Published 04:01 IST, November 1st 2020
French police detain suspected church shooter, Interior Minister Darmanin heads to Lyon
After yet another church attack in France, police have detained the man suspected to have injured an Orthodox Greek priest in Lyon on October 31, as per reports
After yet another church attack in France, police have detained the man suspected to have injured an Orthodox Greek priest in Lyon on October 31, as per local media reports. According to LyonMag, the suspect was detained the same day in the third district of the city. The priest was shot twice at around 4 pm (local time) as he was closing the church in Lyon’s seventh arrondissement. The victim is currently in critical condition.
After the incident, French Interior Minister Gerald Darmanin announced opening a crisis unit to probe the matter and added that he was on his way to Paris. French Prime Minister Jean Castex also said that he was cutting short a visit to Rouen in Normandy and returning to Paris to attend the meeting.
France increases security across country
In the wake of the recent attacks, France has stepped up security across the country. Earlier this week, President Emmanuel Macron had announced that the country’s security threat alert had been raised to the highest level. On Sunday, France also stepped up security at churches and other religious sites. As per The Guardian reports, another 3,500 gendarmes are to be drafted in to protect schools when they open after the half-term holiday; 120 extra police have also been sent to Nice.
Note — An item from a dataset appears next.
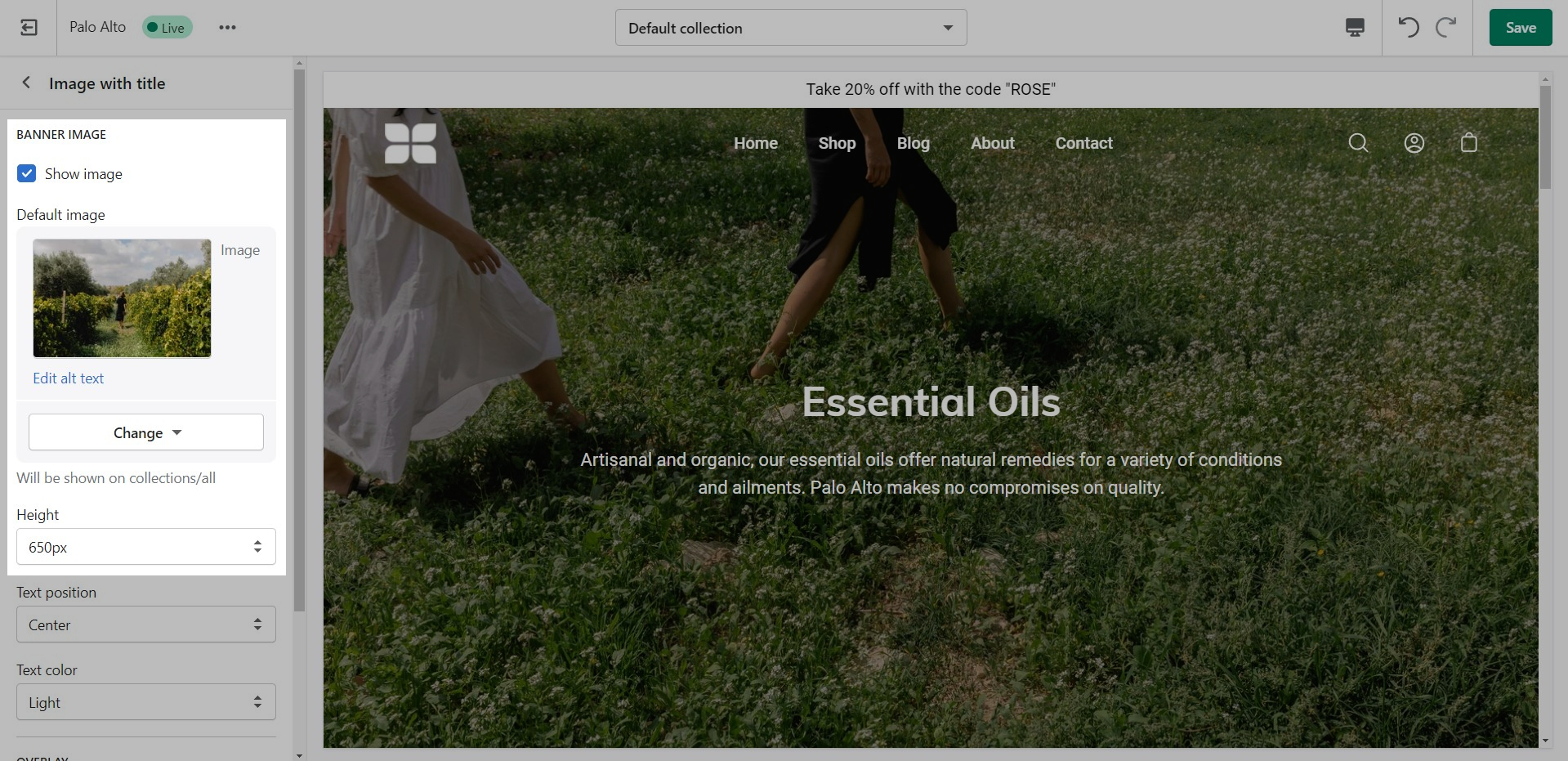Uncheck the Show image checkbox

tap(27, 173)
Meanwhile, PM Castex also reiterated the government's promises to deploy military forces at religious sites and schools. He said that the French people can "count on the nation" to allow them to practice their religion in full safety and freedom.
France has witnessed three attacks in just one month. The Saturday incident comes after a man armed with a knife killed three people in a church in Nice on Thursday. Earlier on October 16, a history teacher was beheaded outside his school amid ongoing tensions over a French newspaper’s publication of caricatures mocking Prophet Muhammad. The events have heightened tensions in the country over radical Islamist, secularism and freedom of speech.
According to reports, the 21-year-old Nice attacker, Brahim Aouissaoui from Tunisia, was shot by police and is in critical condition in hospital. The officials are still trying to establish how and when he arrived in the French city soon after being refused permission to remain in Italy on October 9. The History teacher, on the other hand, was beheaded by an 18-year-old Chechen origin man, Abdullakh Anzorov, who was also shot by police soon after the attack.